Se dégager du temps fini et défini permet une grande
souplesse dans le geste musical, d'infinies nuances dans le discours compositionnel. Cette
souplesse se retrouve également lorsque, en se dégageant du temps et des
notions qui, en occident du moins, lui sont reliées, on perçoit l'unité
fondamentale entre passé, présent et futur. C'est pour cela que retrouver des
gestes musicaux qui pourraient être issus des siècles antérieurs ne me gêne
pas. Il n'y a pas attachement, ni au passé, ni au présent, ni au futur, ni
référence dans le sens des « traditionalistes » ou des « novateurs »

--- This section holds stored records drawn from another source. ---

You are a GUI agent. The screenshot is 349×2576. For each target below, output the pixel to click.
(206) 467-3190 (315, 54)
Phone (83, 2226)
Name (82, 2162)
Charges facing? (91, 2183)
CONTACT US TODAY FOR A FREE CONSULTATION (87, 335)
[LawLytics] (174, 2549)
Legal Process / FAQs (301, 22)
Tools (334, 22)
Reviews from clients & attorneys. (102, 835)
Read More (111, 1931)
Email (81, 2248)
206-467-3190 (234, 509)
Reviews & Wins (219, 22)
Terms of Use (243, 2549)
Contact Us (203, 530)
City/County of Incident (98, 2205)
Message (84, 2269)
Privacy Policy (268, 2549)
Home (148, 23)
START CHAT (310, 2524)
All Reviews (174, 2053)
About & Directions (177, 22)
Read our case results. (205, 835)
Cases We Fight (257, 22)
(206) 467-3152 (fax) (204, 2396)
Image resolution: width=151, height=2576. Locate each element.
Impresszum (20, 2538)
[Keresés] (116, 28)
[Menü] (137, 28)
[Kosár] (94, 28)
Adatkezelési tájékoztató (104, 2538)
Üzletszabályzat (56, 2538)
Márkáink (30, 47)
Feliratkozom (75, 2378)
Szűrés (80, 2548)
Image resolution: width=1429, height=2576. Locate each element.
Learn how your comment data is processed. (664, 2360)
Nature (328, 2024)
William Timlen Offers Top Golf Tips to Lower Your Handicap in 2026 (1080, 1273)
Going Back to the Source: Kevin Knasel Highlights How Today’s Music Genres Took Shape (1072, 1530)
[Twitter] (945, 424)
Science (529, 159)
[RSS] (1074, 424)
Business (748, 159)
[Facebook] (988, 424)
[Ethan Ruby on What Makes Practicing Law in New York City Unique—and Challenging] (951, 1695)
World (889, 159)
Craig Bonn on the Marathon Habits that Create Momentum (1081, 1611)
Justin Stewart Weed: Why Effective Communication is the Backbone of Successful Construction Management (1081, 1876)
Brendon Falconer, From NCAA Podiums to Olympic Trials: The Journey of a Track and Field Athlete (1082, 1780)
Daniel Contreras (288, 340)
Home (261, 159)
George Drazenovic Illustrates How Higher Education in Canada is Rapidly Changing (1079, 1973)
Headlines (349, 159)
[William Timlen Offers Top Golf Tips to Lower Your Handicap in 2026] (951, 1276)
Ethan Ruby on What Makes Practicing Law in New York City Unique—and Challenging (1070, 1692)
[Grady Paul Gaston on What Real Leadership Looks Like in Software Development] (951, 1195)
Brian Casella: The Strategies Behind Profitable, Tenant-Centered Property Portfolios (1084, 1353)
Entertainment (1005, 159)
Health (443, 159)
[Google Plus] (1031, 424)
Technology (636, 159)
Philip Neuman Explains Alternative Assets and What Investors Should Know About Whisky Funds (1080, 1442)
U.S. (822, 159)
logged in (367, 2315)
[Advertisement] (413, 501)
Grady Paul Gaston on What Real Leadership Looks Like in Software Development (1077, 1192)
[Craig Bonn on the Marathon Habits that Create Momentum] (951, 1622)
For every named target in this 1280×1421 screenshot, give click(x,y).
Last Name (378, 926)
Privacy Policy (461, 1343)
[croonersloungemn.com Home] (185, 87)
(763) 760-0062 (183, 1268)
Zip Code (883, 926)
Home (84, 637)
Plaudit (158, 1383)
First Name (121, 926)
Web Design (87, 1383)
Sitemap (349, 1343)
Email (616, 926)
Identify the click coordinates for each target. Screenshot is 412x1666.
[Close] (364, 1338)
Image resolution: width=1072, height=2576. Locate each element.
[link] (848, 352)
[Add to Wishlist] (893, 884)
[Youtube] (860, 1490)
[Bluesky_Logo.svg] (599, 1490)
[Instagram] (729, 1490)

(qui pour être « novateurs » n'en doivent pas moins se référer à un passé). D'ailleurs,
pour moi, toute œuvre (fût-elle du Moyen Age) est contemporaine, par le simple
fait qu'elle est jouée actuellement, donc vivante.
Dans
cette immense littérature musicale, y a-t-il des compositeurs qui vous ont
particulièrement influencés?
En somme,
tous les compositeurs plus ou moins importants, du Moyen Age à notre temps,
ainsi que les musiques d'autres traditions (Chine, Japon, Inde, Irak...). C'est
un bain sonore extrêmement étendu qui m'inspire, même si certaines affinités se
laissent plus facilement percevoir à une première écoute.
Il y a
également votre grande affinité avec les compositeurs en marge.
A côté
des noms les plus cités de l'histoire de la musique, il y a une multitude de
compositeurs, dont certains extrêmement intéressants, mais qui soit ont été
occultés par un point de vue réducteur de l'histoire musicale, soit n'ont pas
été en phase avec les idéologies musicales dominantes. Dans ce dernier cas, je
pense par exemple à Ohana ou Scelsi qui ont été longtemps méconnus et qu'on redécouvre
depuis peu.
Qu'entendez-vous par « point de vue réducteur de
l'histoire musicale » ?
C'est le
point de vue d'une certaine école historiciste, issue de Hegel, qui croit à un
progrès constant. Il y a de nombreuses contradictions: déjà dans le fait que
beaucoup ne pensent qu'au progrès technique sans considérer que l'essentiel de
la musique est dans l'esprit qui la sous-tend. Souvent est cité l'exemple de
l'Ars Nova qui succède à l'Ars Antiqua. Or, après l'Ars Nova et l'Ars
Subtilior, est apparue la musique de Dunstable. De plus, d'un point de vue
expressif, on ne peut pas affirmer que la musique du XVIIème siècle soit
dépassée par rapport aux moyens expressifs de la musique de notre temps. Par
ailleurs, l'intérêt pour d'autres traditions musicales qui peuvent être tout
aussi savantes que la tradition occidentale, ouvre l'esprit sur le fait que le
rapport au temps et à l'Histoire peut
être vécu de manière différente. Un certain « européocentrisme » arrogant qui
dénigre les autres cultures, tout comme le mépris qu'ont pu encourir certains
compositeurs qui ont été ou sont encore jugés pas suffisamment
« modernistes » ou pas suffisamment « traditionnels », me semble être
l'expression d'opinions subjectives qui ne tiennent pas compte de la valeur
intrinsèque de telle ou telle œuvre ou tradition.
N'est-il
pas difficile d'affirmer une vraie personnalité de compositeur lorsqu'on doit «
digérer » tant d'apports musicaux différents?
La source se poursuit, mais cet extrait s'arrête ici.